::: Listed records :::
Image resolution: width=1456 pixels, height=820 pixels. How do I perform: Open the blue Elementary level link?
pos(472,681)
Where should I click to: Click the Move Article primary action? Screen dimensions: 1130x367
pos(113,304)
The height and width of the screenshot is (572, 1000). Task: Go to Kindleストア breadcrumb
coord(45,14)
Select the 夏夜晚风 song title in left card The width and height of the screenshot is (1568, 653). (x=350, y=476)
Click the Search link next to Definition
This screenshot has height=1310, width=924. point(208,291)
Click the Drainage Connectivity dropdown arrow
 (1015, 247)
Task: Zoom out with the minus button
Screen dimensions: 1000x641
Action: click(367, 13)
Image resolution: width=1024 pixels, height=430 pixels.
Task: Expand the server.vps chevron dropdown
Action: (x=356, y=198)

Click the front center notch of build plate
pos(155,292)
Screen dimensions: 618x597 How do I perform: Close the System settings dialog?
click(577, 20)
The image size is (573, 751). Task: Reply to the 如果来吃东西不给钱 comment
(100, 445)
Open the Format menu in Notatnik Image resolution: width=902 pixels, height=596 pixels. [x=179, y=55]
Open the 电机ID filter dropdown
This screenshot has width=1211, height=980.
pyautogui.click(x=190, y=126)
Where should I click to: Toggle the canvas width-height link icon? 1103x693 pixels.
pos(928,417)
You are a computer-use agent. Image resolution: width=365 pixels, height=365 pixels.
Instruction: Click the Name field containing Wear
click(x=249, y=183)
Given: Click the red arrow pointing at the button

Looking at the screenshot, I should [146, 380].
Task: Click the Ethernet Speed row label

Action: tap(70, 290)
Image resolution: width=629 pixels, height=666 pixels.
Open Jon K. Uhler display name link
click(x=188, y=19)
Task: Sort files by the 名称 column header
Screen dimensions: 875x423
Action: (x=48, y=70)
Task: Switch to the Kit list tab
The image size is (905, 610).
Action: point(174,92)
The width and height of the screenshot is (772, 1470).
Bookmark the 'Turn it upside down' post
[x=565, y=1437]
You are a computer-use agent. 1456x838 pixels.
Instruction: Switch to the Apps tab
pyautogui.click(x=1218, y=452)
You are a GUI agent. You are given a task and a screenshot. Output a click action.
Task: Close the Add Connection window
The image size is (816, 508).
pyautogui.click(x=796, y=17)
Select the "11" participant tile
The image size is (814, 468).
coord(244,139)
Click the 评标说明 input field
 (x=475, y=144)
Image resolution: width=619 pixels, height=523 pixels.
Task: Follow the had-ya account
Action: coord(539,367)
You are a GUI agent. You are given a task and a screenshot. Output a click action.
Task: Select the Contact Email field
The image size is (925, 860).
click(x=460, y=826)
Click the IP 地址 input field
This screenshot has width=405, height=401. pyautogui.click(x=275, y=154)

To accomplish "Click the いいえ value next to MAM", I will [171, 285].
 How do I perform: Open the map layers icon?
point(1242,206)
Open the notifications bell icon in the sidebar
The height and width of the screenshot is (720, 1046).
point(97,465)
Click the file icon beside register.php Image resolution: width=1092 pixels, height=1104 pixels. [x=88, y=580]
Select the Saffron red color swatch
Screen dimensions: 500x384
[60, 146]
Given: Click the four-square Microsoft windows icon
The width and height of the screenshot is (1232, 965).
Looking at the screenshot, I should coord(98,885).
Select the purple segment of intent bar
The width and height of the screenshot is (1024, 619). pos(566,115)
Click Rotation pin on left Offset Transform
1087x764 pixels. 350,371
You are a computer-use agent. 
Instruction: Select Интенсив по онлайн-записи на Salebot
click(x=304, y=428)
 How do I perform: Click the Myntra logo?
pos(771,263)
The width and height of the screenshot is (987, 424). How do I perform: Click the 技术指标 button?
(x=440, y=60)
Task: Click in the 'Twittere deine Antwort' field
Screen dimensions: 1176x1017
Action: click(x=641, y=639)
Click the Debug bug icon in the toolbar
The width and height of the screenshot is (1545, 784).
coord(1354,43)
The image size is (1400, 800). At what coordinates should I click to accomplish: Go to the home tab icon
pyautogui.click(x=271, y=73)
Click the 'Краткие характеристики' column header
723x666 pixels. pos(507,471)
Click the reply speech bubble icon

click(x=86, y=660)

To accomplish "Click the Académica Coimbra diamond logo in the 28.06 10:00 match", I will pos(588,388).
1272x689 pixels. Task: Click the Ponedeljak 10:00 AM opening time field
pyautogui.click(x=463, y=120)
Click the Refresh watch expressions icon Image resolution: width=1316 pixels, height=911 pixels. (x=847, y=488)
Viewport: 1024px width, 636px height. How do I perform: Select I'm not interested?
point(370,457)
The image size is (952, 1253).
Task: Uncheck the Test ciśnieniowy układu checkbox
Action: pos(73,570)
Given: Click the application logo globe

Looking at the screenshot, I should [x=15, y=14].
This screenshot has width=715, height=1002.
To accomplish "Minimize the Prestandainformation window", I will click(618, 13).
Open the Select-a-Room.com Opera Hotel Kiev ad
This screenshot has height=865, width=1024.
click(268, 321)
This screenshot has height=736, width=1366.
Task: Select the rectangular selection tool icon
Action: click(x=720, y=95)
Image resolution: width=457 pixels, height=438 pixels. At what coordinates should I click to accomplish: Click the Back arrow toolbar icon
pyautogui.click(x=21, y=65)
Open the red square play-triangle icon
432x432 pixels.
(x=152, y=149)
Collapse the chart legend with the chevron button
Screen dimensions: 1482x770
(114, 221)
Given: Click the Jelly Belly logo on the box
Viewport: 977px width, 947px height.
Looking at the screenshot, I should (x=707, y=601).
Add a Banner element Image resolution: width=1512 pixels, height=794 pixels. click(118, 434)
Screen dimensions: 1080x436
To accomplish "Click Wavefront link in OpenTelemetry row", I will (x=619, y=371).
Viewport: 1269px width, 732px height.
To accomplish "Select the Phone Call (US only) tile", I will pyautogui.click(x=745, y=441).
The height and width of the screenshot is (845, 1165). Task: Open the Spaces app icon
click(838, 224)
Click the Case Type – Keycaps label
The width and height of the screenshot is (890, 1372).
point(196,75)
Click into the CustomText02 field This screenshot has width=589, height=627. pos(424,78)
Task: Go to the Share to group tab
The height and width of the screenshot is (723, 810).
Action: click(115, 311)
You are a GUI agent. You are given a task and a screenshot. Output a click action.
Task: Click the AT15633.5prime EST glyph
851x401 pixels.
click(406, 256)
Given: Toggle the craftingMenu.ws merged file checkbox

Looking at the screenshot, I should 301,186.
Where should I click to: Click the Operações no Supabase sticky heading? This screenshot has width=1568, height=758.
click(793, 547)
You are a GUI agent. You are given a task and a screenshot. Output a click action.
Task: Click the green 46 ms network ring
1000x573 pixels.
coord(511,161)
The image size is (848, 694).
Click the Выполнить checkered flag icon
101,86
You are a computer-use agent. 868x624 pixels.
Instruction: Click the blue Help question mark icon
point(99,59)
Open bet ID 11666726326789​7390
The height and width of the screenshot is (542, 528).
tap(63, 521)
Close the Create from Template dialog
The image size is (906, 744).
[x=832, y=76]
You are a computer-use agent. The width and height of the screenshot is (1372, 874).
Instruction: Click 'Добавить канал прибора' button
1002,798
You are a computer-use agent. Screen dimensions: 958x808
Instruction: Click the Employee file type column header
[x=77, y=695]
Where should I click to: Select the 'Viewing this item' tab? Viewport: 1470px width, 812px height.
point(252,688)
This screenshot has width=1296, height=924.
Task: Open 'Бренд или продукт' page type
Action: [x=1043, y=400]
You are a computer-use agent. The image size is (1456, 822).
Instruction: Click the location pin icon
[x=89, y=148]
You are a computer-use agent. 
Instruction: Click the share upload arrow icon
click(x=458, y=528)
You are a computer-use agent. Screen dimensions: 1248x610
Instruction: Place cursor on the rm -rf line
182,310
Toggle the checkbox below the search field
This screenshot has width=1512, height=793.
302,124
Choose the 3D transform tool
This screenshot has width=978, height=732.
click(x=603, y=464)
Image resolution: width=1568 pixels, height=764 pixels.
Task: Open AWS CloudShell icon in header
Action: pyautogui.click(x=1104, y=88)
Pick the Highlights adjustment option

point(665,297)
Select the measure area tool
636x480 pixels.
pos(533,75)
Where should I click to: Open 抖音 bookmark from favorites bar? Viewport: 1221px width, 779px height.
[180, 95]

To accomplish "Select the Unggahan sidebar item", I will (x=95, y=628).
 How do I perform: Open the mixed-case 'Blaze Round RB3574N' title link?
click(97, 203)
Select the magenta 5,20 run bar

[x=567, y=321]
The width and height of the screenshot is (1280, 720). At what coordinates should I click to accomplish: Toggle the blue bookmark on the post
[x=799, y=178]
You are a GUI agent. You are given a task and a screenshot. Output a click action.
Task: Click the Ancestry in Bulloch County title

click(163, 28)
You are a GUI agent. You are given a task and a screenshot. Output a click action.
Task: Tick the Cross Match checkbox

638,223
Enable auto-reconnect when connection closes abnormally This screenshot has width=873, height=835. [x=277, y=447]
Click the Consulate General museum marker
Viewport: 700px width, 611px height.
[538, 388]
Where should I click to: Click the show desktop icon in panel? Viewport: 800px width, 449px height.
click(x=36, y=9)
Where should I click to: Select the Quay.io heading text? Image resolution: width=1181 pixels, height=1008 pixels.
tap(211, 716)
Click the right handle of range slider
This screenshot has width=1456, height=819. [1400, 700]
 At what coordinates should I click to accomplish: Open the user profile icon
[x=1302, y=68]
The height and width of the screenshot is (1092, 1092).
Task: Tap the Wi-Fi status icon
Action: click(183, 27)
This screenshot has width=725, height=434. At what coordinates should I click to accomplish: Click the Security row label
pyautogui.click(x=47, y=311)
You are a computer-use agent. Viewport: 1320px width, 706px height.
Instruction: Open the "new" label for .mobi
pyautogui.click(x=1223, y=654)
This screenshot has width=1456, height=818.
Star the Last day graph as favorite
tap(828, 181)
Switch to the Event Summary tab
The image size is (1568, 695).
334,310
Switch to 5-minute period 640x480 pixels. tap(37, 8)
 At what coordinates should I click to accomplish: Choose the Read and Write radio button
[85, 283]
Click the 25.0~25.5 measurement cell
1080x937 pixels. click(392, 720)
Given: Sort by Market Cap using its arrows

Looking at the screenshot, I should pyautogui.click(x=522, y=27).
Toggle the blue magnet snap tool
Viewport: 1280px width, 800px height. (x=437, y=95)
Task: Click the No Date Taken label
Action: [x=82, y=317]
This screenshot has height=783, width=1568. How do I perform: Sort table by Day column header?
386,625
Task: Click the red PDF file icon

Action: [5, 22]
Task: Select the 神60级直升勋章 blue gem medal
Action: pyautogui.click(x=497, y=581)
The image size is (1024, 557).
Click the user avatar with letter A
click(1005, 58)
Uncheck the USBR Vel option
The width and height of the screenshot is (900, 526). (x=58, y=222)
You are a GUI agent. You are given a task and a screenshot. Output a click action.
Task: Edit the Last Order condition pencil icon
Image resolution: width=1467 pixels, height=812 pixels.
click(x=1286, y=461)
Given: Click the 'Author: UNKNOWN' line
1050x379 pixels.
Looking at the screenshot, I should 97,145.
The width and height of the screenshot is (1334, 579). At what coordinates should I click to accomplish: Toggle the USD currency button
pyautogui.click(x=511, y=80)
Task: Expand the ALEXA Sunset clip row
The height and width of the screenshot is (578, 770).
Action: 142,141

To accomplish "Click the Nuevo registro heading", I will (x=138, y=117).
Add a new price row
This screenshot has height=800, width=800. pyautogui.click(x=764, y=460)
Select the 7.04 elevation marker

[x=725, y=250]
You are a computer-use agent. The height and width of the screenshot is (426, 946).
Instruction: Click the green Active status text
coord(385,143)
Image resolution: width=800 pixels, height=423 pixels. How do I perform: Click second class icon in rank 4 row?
:::
If a line in the material above holds "square", copy it.

# [Result of the task]
Given: Click the four-square Microsoft windows icon
Open the red square play-triangle icon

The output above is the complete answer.